Budapest, 7-9 July 2025

Poster Session III. - R: Neurosciences

Genetically targeted, long-term stable and low-immunogenic modulation of brain function: promise or reality?

Name of the presenter

Somogyi Fanni

Institute/workplace of the presenter

HUN-REN Research Centre for Natural Sciences

Authors

Fanni Somogyi1,2, Beatrix Kovács2,3, Klaudia Csikós2,3, Ábel Petik3,4, Domonkos Horváth3,4, Attila B. Dobos3, Lucia Wittner3,5, Dániel Hillier3,4

1: HUN-REN Research Centre for Natural Sciences
2: János Szentágothai Doctoral School of Neurosciences, Semmelweis University, Budapest, Hungary
3: HUN-REN Research Centre for Natural Sciences, Budapest, Hungary
4: Faculty of Information Technology and Bionics, Pázmány Péter Catholic University, Budapest, Hungary
5: Neurology and Neurosurgery, Institute of Mental Health, Budapest, Hungary

Text of the abstract

Whether for circuit dissection or disease modeling: genetic targeting of brain function via transgenic mouse lines has become ubiquitous in experimental neuroscience. In stark contrast, for non-mouse models where a similar diversity of transgenic lines is not available, stable and safe genetically-targeted modulation of brain function remains difficult.
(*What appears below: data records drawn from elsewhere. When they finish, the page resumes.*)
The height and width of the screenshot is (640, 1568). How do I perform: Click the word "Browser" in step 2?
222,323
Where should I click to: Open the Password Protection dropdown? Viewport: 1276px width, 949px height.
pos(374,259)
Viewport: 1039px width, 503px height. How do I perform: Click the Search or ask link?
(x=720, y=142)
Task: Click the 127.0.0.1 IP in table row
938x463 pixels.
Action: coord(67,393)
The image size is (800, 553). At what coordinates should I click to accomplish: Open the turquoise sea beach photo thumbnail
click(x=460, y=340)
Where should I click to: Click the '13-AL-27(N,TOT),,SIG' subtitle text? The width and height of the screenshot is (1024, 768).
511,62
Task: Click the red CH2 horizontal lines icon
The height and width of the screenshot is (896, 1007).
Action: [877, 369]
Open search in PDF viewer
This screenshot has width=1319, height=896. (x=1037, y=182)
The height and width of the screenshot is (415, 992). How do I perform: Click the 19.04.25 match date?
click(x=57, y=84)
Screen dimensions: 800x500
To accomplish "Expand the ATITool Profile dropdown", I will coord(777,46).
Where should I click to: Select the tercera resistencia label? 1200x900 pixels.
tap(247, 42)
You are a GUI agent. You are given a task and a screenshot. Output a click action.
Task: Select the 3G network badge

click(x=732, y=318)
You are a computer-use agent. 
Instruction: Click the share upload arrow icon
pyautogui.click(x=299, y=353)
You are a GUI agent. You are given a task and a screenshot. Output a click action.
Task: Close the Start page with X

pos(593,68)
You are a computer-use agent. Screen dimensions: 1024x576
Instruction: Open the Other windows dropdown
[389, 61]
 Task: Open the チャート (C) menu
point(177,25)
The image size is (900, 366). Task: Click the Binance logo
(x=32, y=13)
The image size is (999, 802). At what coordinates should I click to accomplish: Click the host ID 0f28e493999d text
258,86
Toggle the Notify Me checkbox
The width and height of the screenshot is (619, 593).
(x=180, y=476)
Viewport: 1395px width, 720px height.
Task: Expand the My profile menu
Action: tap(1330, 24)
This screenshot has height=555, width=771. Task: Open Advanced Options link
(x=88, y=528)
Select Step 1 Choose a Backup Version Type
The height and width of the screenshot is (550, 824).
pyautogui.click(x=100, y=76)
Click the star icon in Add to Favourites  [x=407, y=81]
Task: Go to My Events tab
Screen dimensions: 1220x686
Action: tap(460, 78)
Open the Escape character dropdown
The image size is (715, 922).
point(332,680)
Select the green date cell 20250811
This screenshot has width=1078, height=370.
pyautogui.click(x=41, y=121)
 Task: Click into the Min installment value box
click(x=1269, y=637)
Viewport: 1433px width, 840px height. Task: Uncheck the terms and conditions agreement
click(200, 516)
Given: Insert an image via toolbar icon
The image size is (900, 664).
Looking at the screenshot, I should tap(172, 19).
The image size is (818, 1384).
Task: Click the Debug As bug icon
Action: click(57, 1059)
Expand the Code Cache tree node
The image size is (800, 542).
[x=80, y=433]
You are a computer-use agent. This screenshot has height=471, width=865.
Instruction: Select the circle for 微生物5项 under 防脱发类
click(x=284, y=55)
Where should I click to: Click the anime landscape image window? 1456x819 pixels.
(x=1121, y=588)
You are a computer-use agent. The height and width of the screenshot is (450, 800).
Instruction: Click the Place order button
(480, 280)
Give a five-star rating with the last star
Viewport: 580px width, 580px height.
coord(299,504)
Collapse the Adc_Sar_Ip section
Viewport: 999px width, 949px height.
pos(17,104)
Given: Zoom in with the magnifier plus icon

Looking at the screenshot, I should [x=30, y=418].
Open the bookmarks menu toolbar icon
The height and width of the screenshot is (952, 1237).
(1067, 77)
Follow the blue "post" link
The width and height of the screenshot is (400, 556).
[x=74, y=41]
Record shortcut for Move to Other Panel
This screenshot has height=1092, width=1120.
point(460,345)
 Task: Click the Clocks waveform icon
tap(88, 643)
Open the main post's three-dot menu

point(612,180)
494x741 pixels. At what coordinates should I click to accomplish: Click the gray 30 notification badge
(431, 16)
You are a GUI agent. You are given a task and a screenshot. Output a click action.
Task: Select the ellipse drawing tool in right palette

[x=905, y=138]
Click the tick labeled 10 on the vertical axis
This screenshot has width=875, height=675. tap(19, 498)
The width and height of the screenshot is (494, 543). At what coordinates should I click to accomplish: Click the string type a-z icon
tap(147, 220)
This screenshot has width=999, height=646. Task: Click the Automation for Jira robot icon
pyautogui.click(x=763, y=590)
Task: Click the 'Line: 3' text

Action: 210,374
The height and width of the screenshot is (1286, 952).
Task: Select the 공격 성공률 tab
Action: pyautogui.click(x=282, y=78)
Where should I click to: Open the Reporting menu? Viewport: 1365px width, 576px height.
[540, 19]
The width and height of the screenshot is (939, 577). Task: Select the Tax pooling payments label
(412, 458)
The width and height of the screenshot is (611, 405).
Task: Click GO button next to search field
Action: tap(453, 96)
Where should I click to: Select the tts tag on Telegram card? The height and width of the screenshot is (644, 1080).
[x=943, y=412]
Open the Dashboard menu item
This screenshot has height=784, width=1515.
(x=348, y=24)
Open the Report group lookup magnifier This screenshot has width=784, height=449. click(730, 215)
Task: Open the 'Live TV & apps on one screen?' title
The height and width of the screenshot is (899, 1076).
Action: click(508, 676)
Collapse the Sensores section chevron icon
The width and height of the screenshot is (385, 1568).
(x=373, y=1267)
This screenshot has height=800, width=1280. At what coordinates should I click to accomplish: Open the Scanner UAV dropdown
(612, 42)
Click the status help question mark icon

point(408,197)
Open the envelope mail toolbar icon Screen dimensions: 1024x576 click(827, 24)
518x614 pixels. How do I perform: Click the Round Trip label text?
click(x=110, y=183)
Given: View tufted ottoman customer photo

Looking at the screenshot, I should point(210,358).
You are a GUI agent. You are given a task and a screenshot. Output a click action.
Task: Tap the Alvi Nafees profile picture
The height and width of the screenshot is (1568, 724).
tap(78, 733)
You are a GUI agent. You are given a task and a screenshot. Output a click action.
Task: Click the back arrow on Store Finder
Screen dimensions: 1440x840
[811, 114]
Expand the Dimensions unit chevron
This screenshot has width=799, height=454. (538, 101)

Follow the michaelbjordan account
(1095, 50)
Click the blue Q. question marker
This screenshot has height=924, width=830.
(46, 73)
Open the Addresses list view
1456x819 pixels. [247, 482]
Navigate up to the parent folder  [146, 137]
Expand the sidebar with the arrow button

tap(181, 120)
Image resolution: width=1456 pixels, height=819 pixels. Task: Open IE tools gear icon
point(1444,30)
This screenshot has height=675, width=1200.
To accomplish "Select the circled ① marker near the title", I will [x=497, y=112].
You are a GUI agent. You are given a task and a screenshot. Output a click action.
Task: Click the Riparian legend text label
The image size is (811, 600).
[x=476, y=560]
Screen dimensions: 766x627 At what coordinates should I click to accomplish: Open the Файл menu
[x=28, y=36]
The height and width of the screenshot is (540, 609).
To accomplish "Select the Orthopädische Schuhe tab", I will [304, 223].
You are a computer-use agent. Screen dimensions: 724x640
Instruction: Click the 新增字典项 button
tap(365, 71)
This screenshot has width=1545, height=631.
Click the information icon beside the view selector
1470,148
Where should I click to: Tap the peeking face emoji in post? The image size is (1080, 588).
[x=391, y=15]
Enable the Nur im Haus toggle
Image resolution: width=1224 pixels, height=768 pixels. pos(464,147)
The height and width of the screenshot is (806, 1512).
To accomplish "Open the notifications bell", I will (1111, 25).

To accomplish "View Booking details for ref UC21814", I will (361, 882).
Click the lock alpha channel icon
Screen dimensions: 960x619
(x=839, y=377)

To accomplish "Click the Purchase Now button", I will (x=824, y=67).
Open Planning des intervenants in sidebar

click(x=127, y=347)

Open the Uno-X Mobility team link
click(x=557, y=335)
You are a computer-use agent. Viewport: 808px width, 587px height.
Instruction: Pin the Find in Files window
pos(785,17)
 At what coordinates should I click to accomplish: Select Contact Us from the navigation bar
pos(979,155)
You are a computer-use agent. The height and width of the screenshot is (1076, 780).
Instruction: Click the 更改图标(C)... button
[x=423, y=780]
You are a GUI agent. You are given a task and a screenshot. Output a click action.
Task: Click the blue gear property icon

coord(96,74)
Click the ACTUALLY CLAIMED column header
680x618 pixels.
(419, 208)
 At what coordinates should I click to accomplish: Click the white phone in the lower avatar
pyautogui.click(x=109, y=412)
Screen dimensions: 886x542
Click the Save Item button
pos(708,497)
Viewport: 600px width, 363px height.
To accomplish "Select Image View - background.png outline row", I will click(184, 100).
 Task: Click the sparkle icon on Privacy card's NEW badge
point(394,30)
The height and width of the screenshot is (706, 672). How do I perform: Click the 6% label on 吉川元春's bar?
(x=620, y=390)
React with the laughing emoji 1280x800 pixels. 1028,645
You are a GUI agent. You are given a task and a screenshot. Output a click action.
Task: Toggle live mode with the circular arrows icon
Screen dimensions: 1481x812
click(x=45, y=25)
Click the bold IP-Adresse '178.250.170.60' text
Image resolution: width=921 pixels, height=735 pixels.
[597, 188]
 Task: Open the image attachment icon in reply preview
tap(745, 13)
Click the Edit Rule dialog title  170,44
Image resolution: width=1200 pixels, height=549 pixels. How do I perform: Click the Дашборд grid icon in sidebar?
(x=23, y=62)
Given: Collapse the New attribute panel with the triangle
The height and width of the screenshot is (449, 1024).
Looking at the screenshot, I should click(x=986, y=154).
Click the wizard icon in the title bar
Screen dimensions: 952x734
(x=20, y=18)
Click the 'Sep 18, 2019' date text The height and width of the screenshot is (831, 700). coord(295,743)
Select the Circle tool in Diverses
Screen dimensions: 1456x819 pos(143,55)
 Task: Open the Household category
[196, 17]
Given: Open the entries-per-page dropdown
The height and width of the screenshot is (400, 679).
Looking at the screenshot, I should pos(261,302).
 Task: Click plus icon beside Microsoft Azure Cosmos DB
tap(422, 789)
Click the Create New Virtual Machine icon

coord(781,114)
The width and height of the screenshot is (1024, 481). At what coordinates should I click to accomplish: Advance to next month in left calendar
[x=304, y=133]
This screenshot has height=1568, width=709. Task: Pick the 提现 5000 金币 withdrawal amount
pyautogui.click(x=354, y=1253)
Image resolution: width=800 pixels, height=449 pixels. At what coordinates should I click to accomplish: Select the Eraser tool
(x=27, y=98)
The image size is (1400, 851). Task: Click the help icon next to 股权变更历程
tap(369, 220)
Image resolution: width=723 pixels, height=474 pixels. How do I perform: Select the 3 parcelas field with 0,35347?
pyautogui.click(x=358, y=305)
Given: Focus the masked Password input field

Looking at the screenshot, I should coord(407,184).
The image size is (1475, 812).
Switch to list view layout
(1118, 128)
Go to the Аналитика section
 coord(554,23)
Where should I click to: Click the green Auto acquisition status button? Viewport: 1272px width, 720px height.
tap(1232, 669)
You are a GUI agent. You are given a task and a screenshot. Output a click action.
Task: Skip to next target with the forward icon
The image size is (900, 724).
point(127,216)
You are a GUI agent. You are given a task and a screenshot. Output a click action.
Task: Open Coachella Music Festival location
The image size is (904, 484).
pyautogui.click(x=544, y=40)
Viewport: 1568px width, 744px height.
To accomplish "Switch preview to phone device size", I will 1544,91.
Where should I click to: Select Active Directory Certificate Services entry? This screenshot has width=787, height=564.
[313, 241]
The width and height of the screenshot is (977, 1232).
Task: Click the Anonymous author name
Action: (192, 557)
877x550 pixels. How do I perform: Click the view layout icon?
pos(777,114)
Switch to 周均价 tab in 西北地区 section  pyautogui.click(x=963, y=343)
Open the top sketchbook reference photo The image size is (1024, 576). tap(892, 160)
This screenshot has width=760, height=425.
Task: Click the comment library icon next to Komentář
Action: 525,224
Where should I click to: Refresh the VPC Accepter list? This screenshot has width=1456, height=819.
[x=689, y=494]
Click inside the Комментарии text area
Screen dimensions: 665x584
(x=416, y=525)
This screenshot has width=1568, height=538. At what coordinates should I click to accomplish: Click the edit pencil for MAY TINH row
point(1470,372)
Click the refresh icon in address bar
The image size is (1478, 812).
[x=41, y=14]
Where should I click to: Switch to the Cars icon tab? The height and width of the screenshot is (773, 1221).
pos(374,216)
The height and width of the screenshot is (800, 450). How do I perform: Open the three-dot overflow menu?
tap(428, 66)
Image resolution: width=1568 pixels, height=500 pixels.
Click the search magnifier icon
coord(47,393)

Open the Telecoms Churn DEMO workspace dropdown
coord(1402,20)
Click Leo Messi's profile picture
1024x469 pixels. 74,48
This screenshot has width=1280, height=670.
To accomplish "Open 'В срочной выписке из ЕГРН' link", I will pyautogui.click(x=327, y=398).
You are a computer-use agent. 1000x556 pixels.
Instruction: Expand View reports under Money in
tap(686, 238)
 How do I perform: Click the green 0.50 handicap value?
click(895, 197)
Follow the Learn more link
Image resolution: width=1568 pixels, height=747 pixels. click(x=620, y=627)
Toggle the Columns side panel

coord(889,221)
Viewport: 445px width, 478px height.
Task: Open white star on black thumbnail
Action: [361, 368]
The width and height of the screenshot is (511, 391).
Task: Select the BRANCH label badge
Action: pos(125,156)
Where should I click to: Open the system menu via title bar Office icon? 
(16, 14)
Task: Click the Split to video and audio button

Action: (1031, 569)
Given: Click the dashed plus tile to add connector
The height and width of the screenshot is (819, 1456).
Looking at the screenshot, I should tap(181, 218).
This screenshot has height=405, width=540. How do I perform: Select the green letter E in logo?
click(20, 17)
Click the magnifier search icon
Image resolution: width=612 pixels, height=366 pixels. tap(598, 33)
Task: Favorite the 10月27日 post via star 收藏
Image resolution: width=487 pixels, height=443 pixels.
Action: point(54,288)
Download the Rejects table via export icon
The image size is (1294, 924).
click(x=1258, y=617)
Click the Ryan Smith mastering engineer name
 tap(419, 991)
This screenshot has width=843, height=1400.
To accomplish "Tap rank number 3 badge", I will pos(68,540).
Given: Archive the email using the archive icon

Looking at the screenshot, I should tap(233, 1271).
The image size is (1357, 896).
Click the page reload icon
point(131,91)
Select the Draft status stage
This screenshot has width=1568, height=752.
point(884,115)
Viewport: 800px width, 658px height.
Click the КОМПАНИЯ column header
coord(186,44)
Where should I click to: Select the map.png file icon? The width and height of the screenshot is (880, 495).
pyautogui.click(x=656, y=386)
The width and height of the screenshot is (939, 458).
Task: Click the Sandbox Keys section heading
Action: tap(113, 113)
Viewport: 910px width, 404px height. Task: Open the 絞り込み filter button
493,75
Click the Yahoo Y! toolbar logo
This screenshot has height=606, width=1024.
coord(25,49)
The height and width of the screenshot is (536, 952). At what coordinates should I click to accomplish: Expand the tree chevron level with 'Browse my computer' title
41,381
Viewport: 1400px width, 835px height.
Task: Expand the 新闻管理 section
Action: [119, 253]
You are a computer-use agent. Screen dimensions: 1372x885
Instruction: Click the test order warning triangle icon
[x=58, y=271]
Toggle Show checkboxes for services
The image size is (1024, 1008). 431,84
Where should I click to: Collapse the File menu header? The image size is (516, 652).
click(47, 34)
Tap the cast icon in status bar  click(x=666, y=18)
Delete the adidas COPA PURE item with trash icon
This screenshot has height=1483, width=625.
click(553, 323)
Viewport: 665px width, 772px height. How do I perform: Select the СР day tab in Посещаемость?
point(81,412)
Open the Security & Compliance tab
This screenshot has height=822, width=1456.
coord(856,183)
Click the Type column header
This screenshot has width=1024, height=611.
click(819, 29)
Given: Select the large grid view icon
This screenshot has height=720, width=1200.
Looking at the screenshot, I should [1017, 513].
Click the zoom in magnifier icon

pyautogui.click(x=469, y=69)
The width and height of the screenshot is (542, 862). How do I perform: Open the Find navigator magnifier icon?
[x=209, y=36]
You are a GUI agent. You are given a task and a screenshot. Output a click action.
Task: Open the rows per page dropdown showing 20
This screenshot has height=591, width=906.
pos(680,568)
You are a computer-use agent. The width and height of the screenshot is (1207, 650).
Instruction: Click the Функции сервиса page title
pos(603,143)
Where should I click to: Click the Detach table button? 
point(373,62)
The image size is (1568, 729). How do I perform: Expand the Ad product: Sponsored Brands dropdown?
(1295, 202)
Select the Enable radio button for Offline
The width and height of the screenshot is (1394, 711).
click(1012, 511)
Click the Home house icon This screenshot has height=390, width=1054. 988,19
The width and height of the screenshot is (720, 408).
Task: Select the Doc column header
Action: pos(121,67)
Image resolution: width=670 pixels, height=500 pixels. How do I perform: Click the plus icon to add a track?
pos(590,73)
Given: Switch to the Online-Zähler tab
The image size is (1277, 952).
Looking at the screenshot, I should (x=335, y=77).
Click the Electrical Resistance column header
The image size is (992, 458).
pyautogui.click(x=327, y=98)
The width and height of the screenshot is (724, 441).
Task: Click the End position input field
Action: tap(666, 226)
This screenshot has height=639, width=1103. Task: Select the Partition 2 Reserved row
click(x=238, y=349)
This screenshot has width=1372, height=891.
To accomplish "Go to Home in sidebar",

Gene therapy vectors, primarily AAVs, can target cell populations but their long-term efficacy and safety can be hampered by humoral and local immune response as well as by variability of transgene expression. Therefore, genetically-targeted functional access to the brain requires the labeling of a sufficient number of cells at stable transgene expression levels with contained immune response.

Our primary objective has been to identify a delivery route and gene therapy construct that yields optimal transgene expression for long-term optical imaging while also remaining safe in terms of local and systemic immune responses.

We performed long-term optical imaging on 9 animal cohorts across at least 13 weeks each, evaluated the stability of optical activity readout, labelling efficacy, local and systemic immune responses. We found strong nonlinear relationships between dose, expression levels and immune response.

Our work identifies an optimized gene therapy delivery method that enables stable, long-term all-optical imaging in the brain while minimizing immune response.